**Required task**: Return the material word for word, from the line containing "Task: Open Insights bar chart icon" through the end, and leave the pictures out.

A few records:
===============

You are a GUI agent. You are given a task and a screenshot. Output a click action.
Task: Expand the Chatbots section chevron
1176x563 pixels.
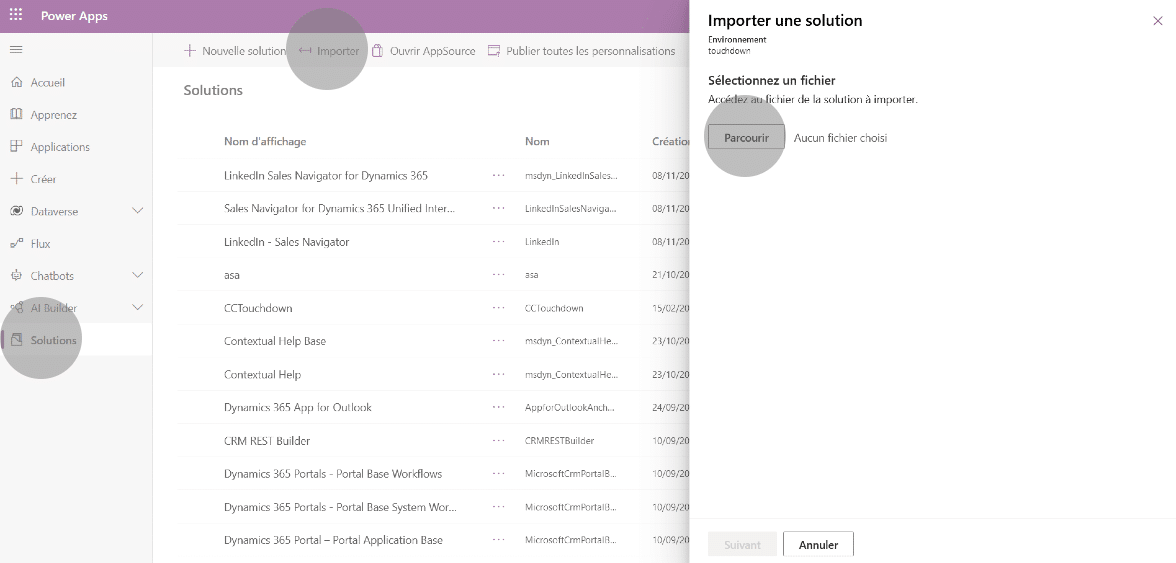[x=138, y=275]
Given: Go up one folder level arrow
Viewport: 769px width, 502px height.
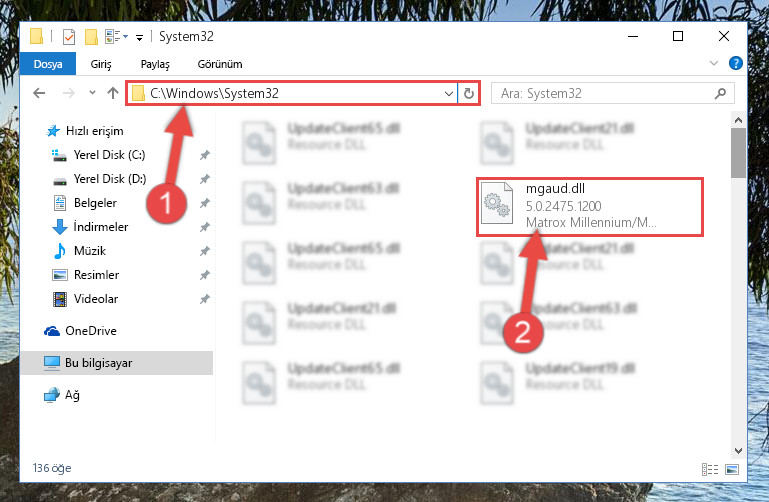Looking at the screenshot, I should [x=113, y=93].
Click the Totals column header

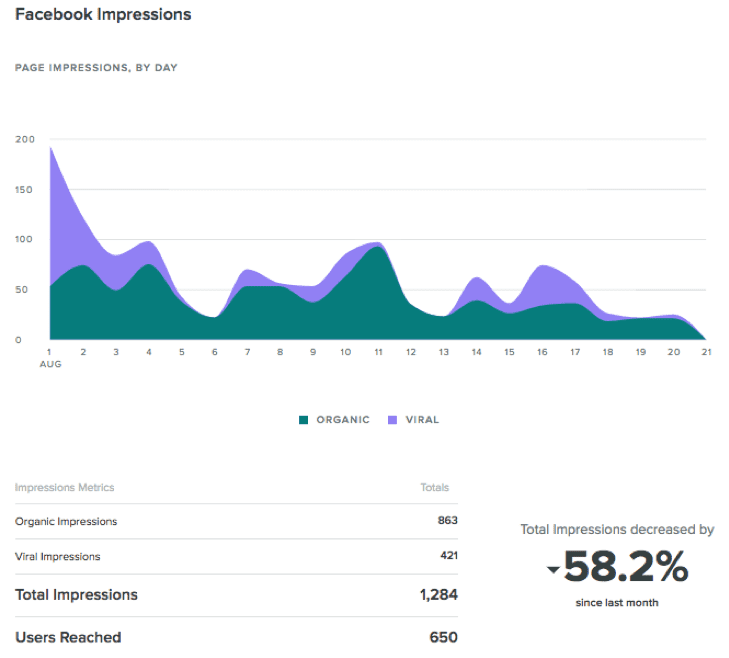pyautogui.click(x=434, y=488)

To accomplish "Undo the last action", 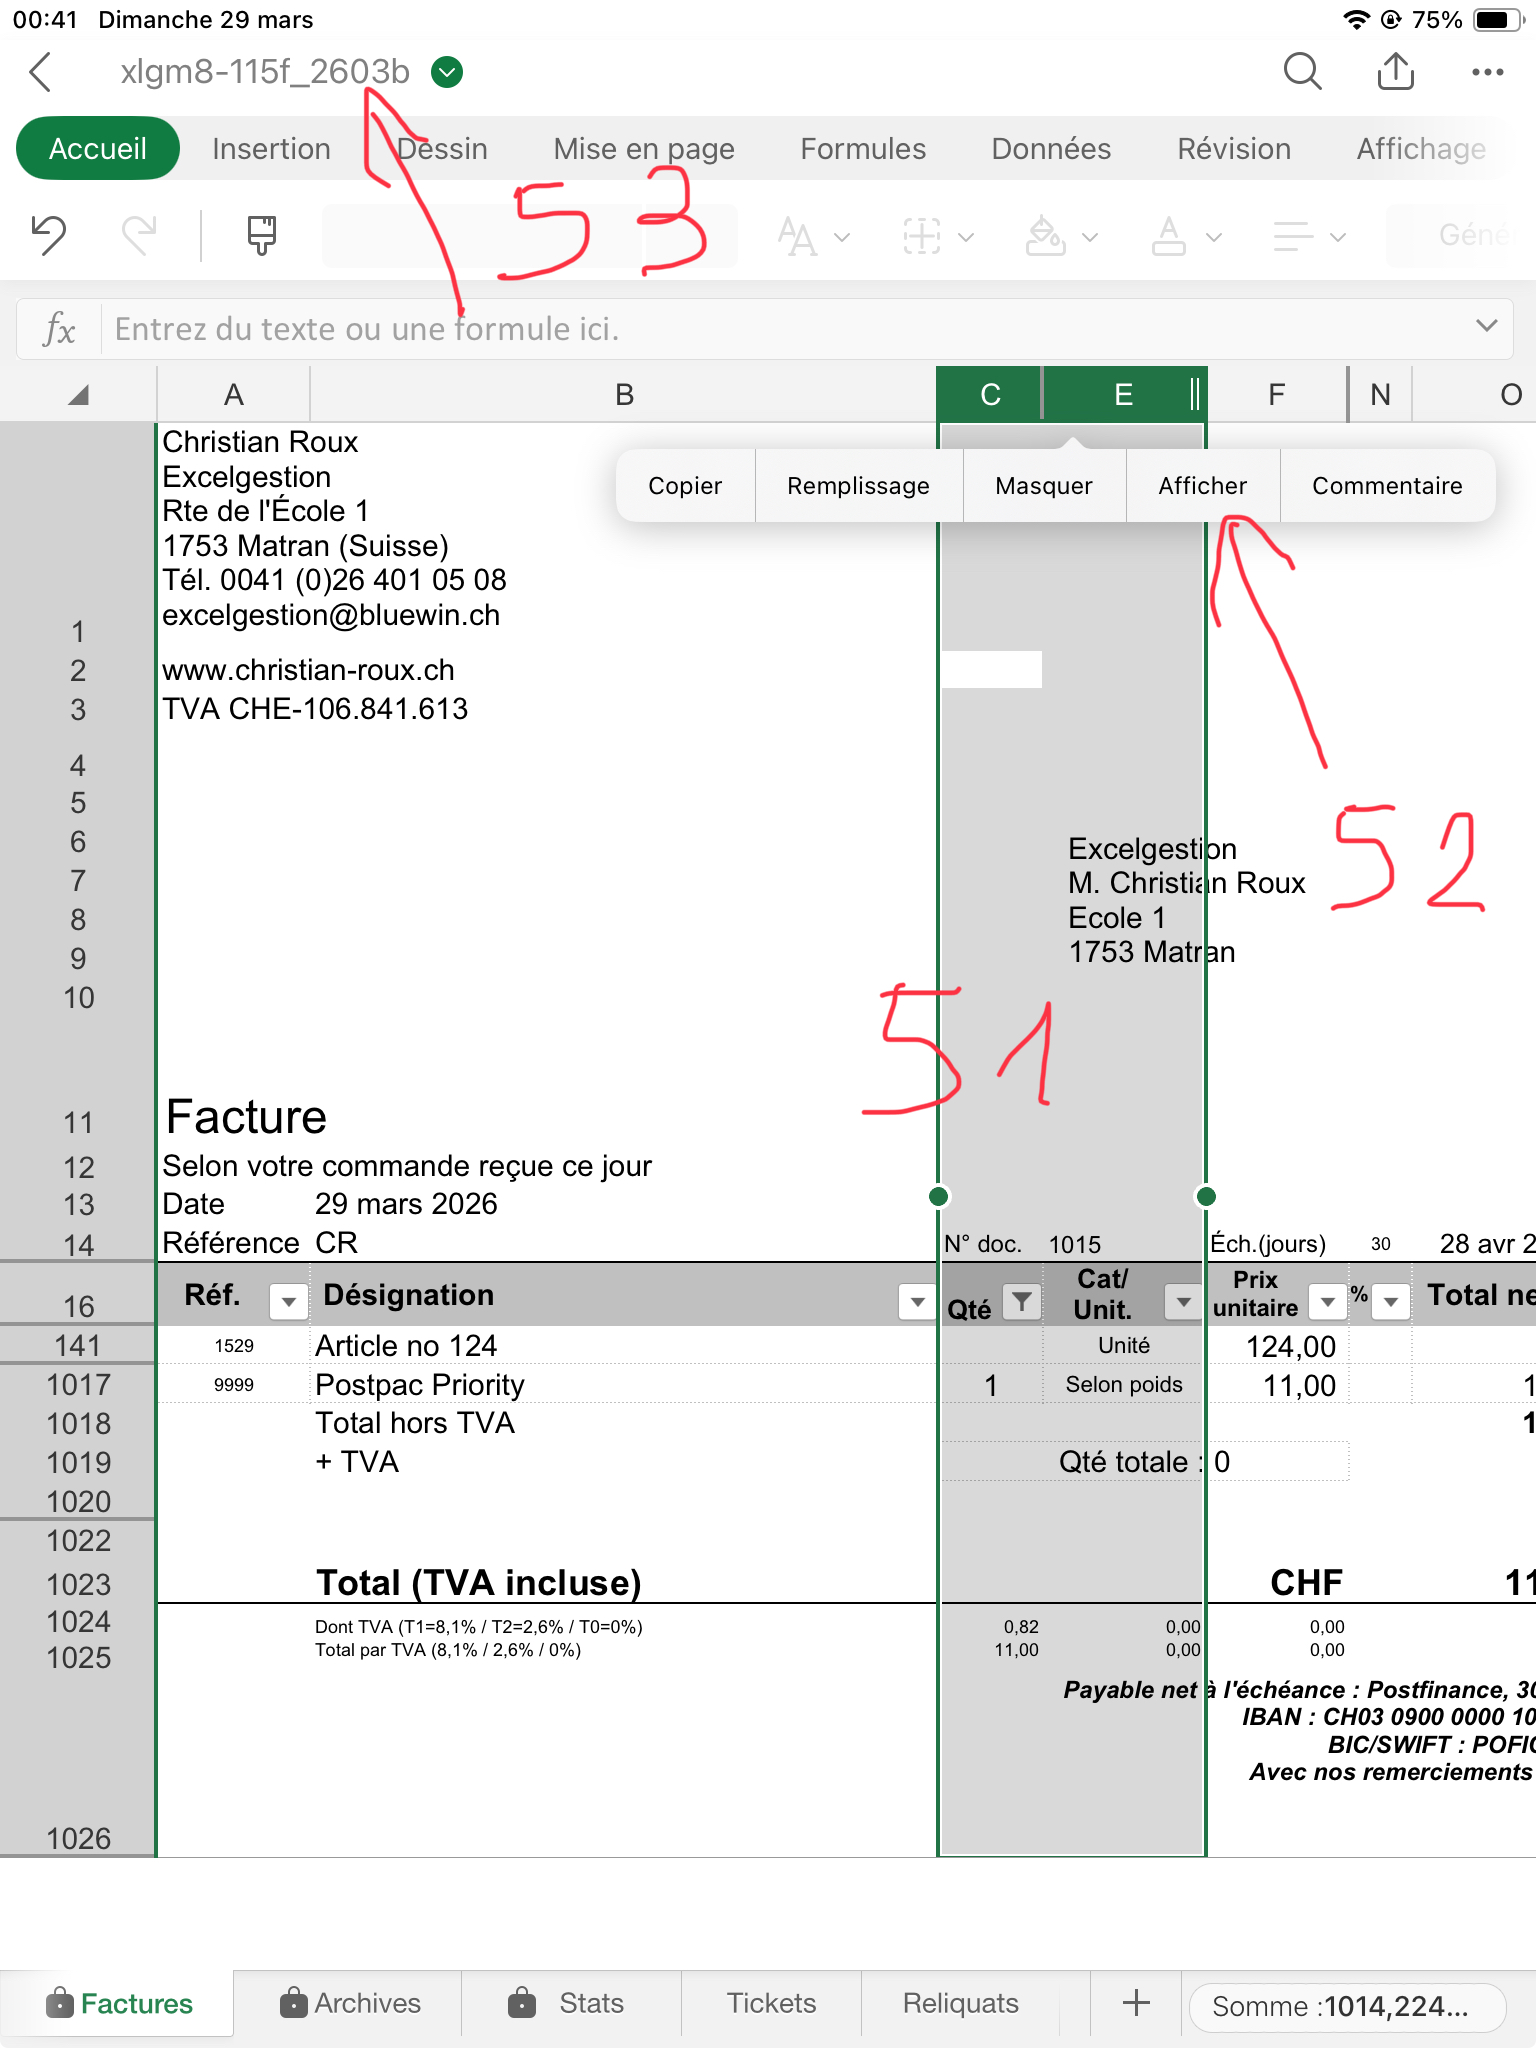I will pyautogui.click(x=49, y=236).
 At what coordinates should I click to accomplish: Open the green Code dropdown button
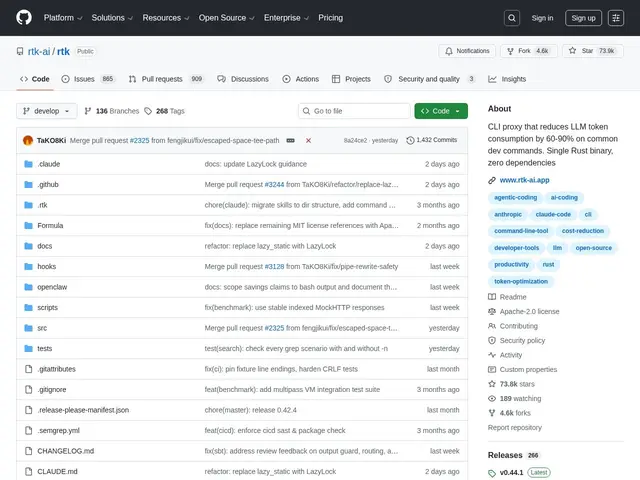(x=441, y=111)
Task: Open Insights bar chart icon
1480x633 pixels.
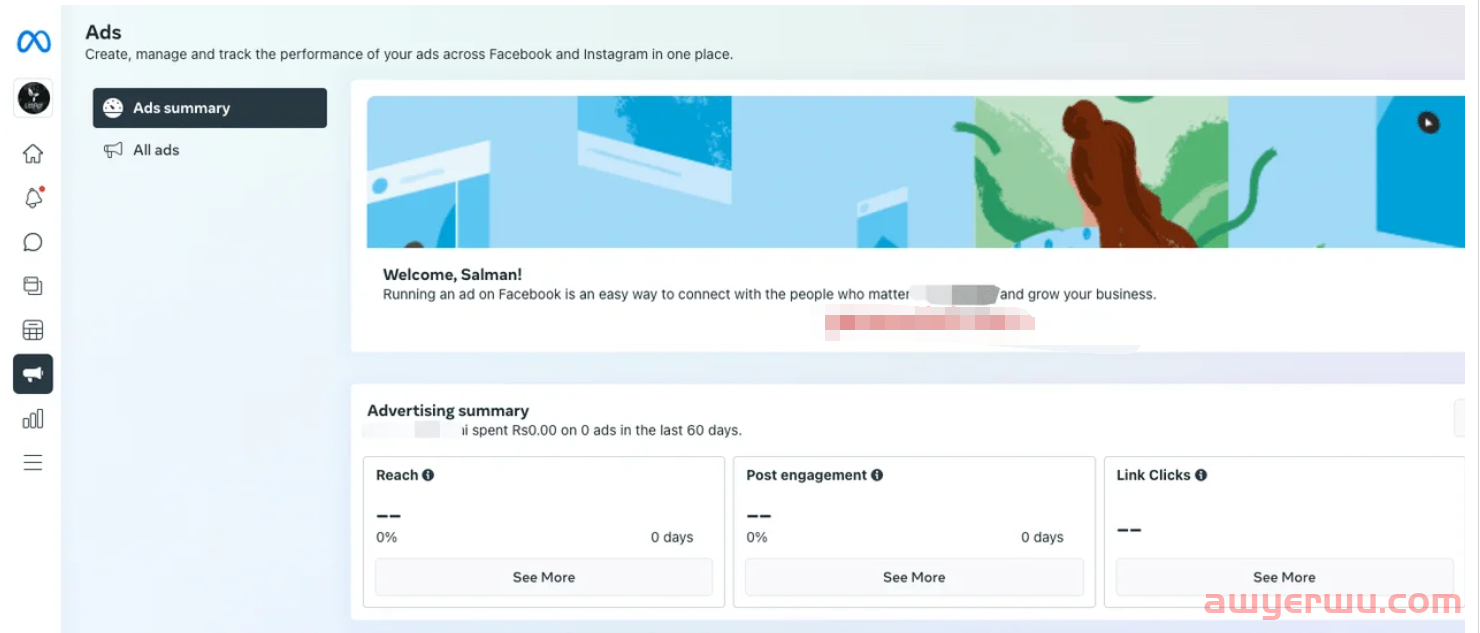Action: [x=33, y=418]
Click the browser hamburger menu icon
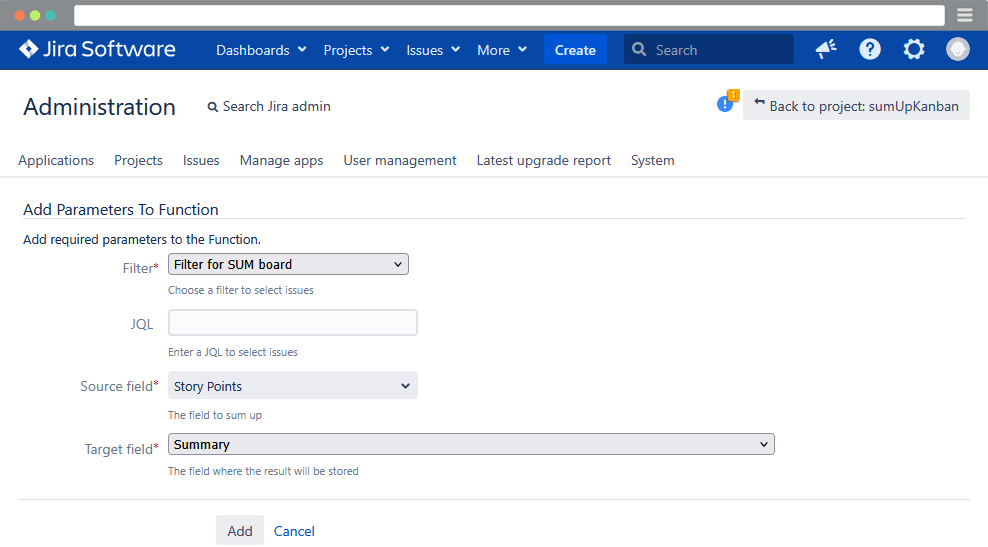Screen dimensions: 988x547 point(965,15)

===============

**Answer below**:
Task: Open Insights bar chart icon
1480x633 pixels.
Action: [x=33, y=418]
Click the browser hamburger menu icon
Screen dimensions: 988x547 point(965,15)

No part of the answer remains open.